Police Foreign Press spokesman, Superintendent Micky Rosenfeld
Police Foreign Press spokesman, Superintendent Micky RosenfeldIsraeli Police

Israeli police said Tuesday they have found sheets of paper with prayers in the country's desert south believed to belong to a British tourist missing since November.

Police spokesman Micky Rosenfeld told AFP that Oliver McAfee, 29, had been last sighted in northern Israel.

But some of his belongings, including his bicycle, were found in the Negev desert near the southern town of Mitzpe Ramon, which stands at the edge of the world's largest erosion crater.

Rosenfeld said Christian religious passages belonging to McAfee, who is originally from Northern Ireland but resident in England, were also discovered.

"Pieces of paper, with prayers, etcetera, were found in the desert," Rosenfeld said, adding they had been placed under stones arranged in circles.

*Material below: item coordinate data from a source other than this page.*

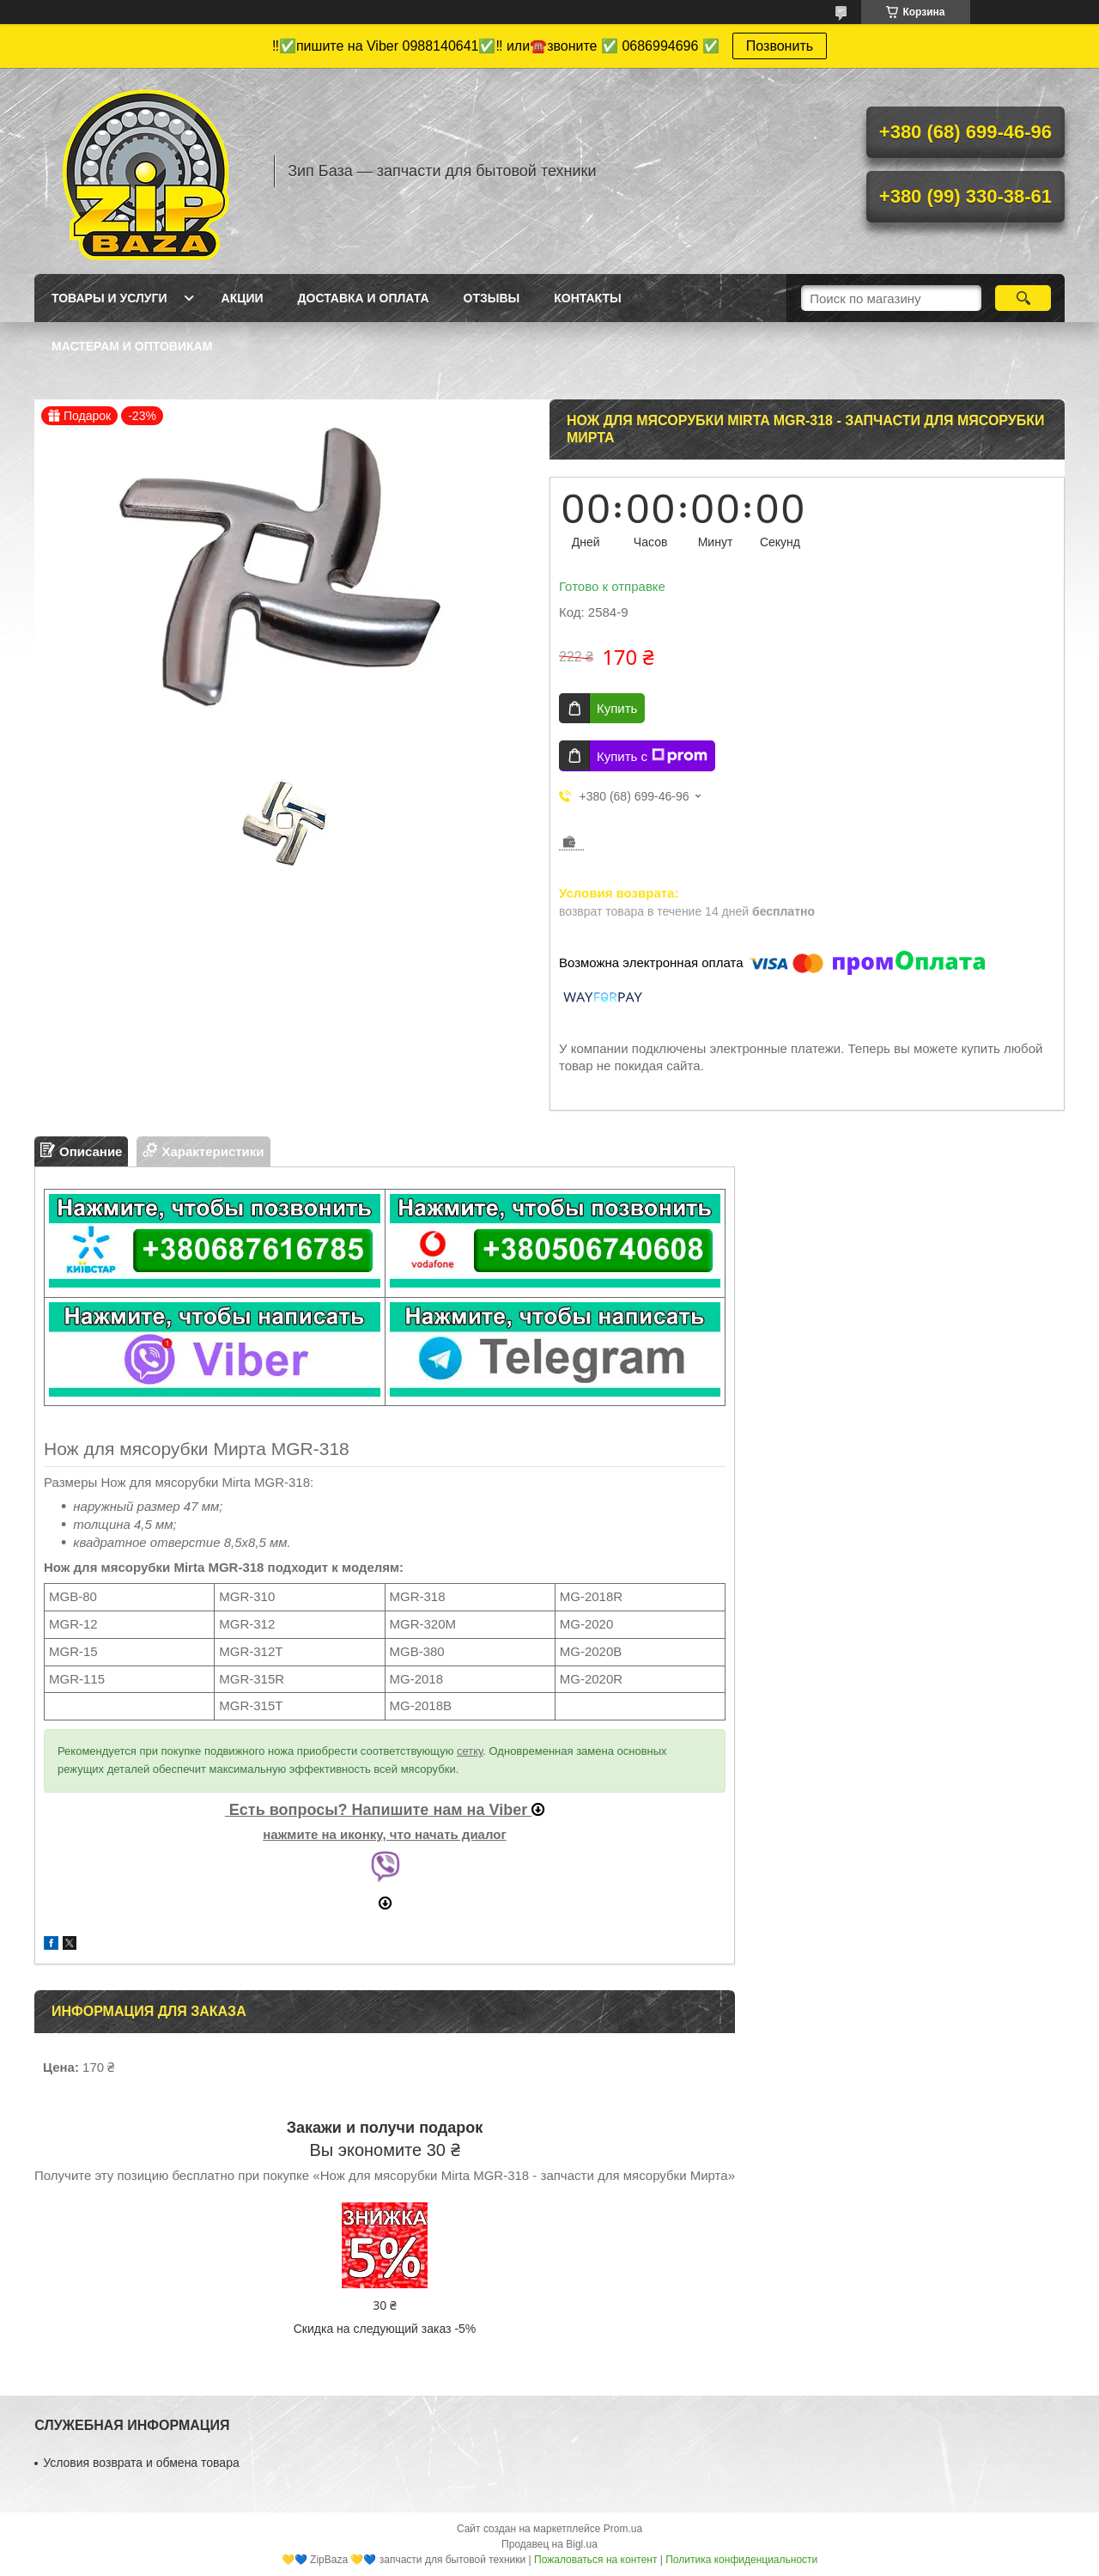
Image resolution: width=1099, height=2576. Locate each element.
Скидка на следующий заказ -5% (385, 2328)
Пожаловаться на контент (595, 2560)
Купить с (652, 756)
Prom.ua (623, 2529)
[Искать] (1023, 298)
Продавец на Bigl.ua (549, 2544)
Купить (617, 708)
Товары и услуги (109, 298)
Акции (243, 298)
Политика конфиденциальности (741, 2560)
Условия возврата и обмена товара (141, 2462)
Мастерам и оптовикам (132, 346)
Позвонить (779, 46)
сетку (470, 1751)
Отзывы (492, 298)
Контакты (587, 298)
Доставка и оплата (363, 298)
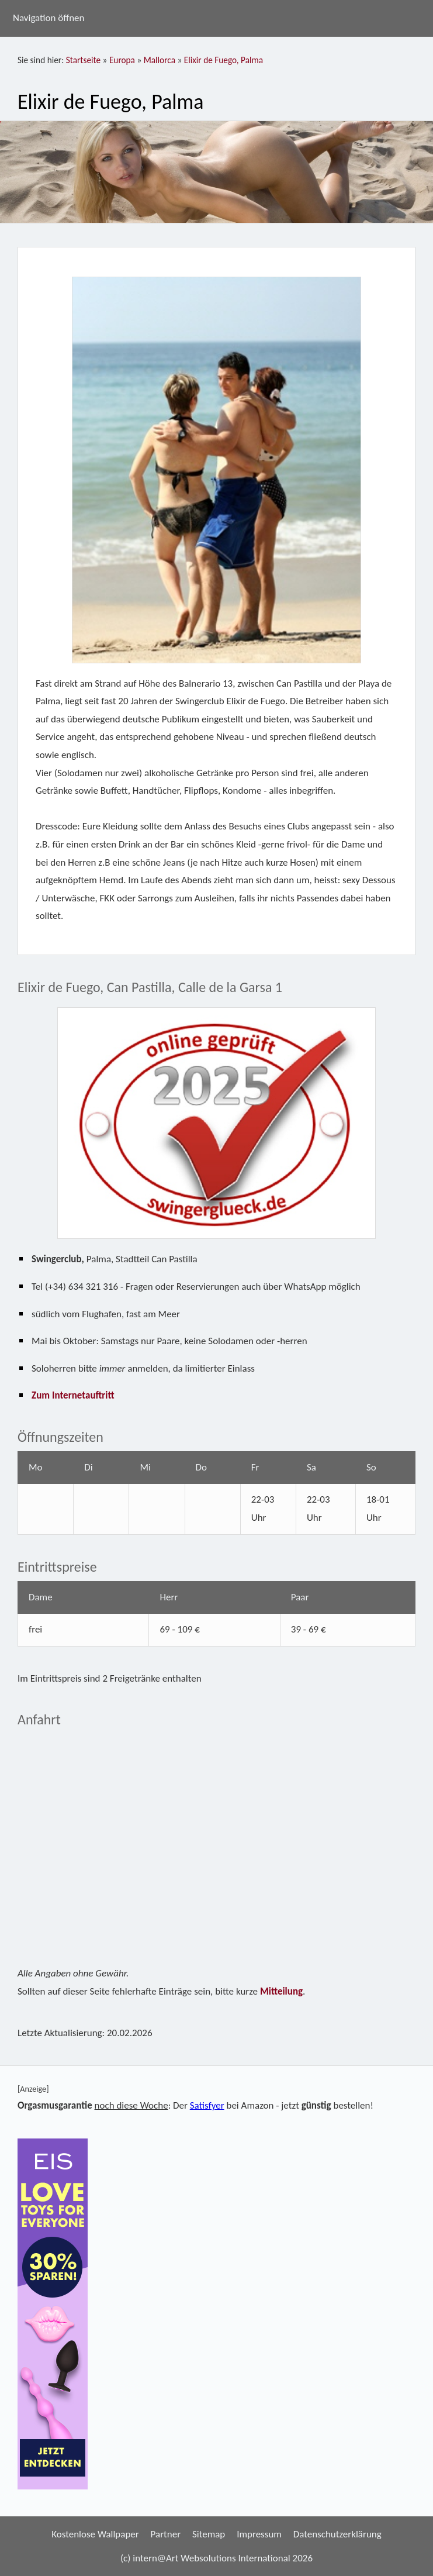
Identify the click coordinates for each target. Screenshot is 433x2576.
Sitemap (208, 2534)
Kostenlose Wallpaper (95, 2534)
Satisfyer (207, 2105)
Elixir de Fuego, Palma (223, 60)
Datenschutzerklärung (337, 2534)
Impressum (259, 2534)
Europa (122, 60)
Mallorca (159, 60)
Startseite (83, 60)
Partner (166, 2534)
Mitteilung (281, 1991)
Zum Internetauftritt (73, 1395)
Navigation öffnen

"We know 100 percent that they belong to him, including the bike, including papers that he had written on, his camera."

Rosenfeld said the missing man's passport, phone and sleeping bag had not
been found.

London's Daily Telegraph newspaper reported on Tuesday that McAfee had a history of depression and may possibly have fallen victim to Jerusalem Syndrome, the name given to the religious fervor and emotional overload experienced by some visitors to the holy land.

"We haven't ruled that out but that's not the main line of the investigation," Rosenfeld said.

"Other than a missing person case, it's not clear," he added. "We are continuing to look for him."

British police in the county of Essex, where McAfee lives, said he was reported to them on December 24 as believed to be missing in Israel.

Raz Arbel, a member of the civilian Negev Highlands Search and Rescue Team which discovered McAfee's belongings, said he was clearly a spiritual man.

"We found a lot of (passages) from the Old Testament and the New," he told AFP.

"I'm not a psychologist but it looked like the person was having deep thoughts and very religious," he said.

"It looked like he was speaking to his spirit and his God. That's what we found on his photos, because we found his camera and all the information on the camera."

He said that one picture, dated November 19, showed him at a road junction in the Negev and searchers were appealing through local media for witnesses who may have seen him after that date.

Arbel said the volunteer team had suspended its search pending new clues.

A spokesman for the British foreign office said it was "assisting the family of a British man who has been reporting missing in Israel, and are in contact with the Israeli authorities".